**Texte fourni**
○ ○ ○ ○ ○

Le gouvernement a publié la liste des espèces animales qui pourront être tuées toute l’année par tous moyens. La raison ? Ces animaux seraient nuisibles pour les humains.
Maître Corbeau risque de perdre de sa superbe. Maître Renard va devoir redoubler de malice. Et pour cause, les deux espèces ont à nouveau été classées « nuisibles » par l’État, aux côtés de trois autres mammifères et quatre oiseaux. Voici le résumé de la fable des nuisibles concoctée par le Gouvernement. Morale de l’histoire : mieux vaut s’en remettre aux ONG et à la justice plutôt qu’à l’État pour protéger les animaux.
Les neuf espèces à abattre
Établie pour trois ans, la liste des espèces « susceptibles d’occasionner des dégâts » (ESOD) – selon les termes du code de l’environnement – définit les modalités de « destruction » de neuf espèces d’animaux sauvages : la belette d’Europe, la fouine, la martre des pins, le renard roux, le corbeau freux, la corneille noire, la pie bavarde, le geai des chênes et l’étourneau sansonnet.
Tuer ces animaux toute l’année par tir, par piégeage, ou encore par déterrage pour le renard, voilà ce que prévoit l’arrêté du 3 août 2023 fixant la liste, les périodes et les modalités de destruction des espèces susceptibles d’occasionner des dégâts. En annexe, l’arrêté liste les modalités géographiques de destruction des espèces par département.
En comparaison avec l’arrêté triennal précédent, celui-ci a légèrement évolué, consécutivement aux actions en justice d’associations. Ainsi, le putois d’Europe disparaît enfin de la liste des nuisibles à la suite de la décision du Conseil d’État de juillet 2021, résultat d’une action de l’Aspas. Le renard n’est plus considéré nuisible dans l’Yonne, mais le reste dans 88 départements. Notons que l’Ardèche et l’Hérault n’autorisent plus son déterrage.
Un raisonnement foireux qui ne résiste pas à un examen rationnel
Prévenir des dégâts sanitaires, agricoles et la disparition de la biodiversité
Les « ESOD », auparavant qualifiées de nuisibles, sont jugées coupables de contrarier des activités humaines. L’article R. 427-6 du code de l’environnement autorise de tuer ces espèces pour l’un au moins des motifs suivants :
- pour des raisons sanitaires ou de sécurité publique ;
- pour assurer la protection de la flore et de la faune ;
- pour prévenir des dommages importants aux activités agricoles, forestières et aquacoles ;
- pour prévenir les dommages importants à d’autres formes de propriété.

○ ○ ○ ○ ○

**Matériel**
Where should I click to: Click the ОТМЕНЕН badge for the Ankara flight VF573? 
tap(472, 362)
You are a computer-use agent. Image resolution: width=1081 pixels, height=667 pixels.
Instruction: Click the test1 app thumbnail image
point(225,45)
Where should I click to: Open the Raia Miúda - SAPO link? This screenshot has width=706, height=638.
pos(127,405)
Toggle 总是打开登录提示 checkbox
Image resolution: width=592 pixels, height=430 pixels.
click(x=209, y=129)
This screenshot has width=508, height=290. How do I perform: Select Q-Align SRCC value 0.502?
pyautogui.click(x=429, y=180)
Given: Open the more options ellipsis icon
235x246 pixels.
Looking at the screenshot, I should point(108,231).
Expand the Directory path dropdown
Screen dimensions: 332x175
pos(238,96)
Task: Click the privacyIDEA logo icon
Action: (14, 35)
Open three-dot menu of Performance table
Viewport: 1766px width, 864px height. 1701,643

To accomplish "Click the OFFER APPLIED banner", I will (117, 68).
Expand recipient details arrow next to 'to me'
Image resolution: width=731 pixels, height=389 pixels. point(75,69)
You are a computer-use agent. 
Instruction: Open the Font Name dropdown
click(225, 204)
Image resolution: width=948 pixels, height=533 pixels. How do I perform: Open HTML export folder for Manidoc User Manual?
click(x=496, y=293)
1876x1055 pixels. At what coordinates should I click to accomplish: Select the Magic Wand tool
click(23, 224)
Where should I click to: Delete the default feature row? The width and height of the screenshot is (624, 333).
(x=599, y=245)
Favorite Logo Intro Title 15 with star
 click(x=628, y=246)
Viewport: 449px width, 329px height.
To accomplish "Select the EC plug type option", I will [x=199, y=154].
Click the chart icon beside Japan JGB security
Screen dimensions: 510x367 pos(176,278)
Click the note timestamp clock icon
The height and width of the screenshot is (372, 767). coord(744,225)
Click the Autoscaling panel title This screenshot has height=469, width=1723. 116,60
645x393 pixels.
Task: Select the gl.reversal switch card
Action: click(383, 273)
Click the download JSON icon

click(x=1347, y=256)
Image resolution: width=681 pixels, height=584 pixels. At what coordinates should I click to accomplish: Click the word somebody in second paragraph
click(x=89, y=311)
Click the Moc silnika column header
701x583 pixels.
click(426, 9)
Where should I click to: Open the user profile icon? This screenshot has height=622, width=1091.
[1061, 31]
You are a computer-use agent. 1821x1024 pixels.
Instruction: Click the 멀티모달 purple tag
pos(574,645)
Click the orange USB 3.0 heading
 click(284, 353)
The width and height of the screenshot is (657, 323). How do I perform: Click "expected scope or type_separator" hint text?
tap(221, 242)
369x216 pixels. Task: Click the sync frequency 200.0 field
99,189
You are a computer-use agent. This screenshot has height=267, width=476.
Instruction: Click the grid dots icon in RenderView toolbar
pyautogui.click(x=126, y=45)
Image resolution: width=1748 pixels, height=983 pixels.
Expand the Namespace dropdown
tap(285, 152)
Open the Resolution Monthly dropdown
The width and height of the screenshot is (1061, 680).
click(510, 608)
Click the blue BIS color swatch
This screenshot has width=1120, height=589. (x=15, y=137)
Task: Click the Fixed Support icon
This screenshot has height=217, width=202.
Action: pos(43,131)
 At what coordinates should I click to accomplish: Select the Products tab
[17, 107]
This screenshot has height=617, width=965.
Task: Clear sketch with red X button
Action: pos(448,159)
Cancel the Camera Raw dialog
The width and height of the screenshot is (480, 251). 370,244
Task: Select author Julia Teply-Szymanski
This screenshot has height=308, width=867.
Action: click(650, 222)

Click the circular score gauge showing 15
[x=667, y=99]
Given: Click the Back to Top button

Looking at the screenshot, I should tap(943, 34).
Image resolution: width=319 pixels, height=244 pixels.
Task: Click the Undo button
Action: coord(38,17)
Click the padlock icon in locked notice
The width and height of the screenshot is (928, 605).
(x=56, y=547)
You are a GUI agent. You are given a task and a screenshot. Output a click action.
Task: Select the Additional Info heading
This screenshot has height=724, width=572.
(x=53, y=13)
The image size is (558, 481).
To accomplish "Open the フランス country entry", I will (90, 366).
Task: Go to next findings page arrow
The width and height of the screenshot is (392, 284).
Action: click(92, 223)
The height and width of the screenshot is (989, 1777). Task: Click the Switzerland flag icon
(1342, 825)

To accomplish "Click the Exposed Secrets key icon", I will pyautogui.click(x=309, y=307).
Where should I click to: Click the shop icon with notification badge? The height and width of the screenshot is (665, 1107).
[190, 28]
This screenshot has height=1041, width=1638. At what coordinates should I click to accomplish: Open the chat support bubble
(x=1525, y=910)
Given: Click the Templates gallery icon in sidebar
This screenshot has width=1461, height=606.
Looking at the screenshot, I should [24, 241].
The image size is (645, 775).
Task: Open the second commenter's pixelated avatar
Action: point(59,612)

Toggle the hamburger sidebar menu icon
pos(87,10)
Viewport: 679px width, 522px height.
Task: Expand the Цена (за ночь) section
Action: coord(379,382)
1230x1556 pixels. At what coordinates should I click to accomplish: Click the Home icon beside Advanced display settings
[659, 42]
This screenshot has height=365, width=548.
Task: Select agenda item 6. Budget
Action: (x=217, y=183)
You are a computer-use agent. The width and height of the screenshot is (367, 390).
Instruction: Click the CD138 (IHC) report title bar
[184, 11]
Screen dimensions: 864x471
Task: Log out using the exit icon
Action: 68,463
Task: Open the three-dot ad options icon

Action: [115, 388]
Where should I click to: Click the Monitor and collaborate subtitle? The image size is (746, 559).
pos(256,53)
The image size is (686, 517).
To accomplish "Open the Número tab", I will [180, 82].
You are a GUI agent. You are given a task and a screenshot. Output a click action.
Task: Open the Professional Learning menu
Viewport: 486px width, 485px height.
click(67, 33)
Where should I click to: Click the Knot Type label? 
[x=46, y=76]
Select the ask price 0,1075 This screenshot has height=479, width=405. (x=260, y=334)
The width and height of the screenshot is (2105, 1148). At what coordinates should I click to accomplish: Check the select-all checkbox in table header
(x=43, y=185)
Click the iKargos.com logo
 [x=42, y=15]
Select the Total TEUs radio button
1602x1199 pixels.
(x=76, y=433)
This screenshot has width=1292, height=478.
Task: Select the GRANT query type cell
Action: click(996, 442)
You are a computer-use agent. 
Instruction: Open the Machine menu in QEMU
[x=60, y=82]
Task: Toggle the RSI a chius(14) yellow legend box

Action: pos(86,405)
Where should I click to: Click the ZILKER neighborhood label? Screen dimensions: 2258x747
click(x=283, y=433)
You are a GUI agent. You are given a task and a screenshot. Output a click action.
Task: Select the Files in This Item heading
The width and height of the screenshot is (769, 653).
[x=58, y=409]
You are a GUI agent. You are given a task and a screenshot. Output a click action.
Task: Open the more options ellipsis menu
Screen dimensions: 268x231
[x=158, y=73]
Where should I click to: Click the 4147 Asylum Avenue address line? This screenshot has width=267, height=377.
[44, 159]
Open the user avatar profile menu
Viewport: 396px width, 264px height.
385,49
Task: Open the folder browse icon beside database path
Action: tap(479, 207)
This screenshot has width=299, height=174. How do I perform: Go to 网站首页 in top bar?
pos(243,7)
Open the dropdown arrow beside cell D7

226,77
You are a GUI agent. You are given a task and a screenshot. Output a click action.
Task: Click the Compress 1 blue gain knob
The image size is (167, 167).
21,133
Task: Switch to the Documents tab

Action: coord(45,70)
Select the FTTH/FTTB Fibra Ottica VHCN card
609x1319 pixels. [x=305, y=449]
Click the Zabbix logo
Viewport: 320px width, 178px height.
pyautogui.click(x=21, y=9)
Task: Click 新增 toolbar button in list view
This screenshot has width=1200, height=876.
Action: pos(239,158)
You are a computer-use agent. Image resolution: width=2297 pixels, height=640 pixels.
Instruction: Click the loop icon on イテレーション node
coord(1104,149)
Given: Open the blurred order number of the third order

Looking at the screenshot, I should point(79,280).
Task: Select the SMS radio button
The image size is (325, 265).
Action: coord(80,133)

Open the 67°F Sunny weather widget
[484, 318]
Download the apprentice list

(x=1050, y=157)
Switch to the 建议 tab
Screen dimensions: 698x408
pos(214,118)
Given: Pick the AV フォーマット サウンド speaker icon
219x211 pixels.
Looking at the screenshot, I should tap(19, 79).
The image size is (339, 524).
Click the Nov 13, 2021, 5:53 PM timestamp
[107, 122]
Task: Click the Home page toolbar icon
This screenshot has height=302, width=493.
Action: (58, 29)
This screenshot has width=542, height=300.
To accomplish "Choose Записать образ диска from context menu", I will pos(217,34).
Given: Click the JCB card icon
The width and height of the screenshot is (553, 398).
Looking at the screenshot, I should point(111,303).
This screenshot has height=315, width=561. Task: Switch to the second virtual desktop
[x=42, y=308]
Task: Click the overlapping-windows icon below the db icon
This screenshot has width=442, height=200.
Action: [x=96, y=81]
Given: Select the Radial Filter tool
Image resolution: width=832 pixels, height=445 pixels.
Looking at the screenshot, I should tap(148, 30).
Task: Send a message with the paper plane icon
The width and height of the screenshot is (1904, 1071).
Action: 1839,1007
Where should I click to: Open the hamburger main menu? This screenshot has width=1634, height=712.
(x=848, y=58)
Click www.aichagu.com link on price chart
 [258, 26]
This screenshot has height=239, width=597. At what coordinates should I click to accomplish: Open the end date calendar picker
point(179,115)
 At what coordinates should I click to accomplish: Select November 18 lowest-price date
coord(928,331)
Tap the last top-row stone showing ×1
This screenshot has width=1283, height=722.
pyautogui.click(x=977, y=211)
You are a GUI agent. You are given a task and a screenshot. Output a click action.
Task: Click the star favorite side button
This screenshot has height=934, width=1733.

○ ○ ○ ○ ○

**Consignes écrites**
a: Dans l'article sur les espèces classées nuisibles, quels sont les motifs pour lesquels l'article R. 427-6 du code de l'environnement autorise à tuer ces espèces ? Citez-les tous.
b: Répondez aux questions suivantes à partir de l'article sur les espèces classées nuisibles.
(i) De quelle date est l'arrêté qui fixe la liste des espèces susceptibles d'occasionner des dégâts ?
(ii) Quelle espèce disparaît de la liste à la suite de la décision du Conseil d'État de juillet 2021 ?
(iii) Dans combien de départements le renard reste-t-il considéré comme nuisible ?

**Réponses aux consignes**
a:
- Pour des raisons sanitaires ou de sécurité publique.
- Pour assurer la protection de la flore et de la faune.
- Pour prévenir des dommages importants aux activités agricoles, forestières et aquacoles.
- Pour prévenir les dommages importants à d'autres formes de propriété.

b:
(i) Du 3 août 2023.
(ii) Le putois d'Europe.
(iii) Dans 88 départements.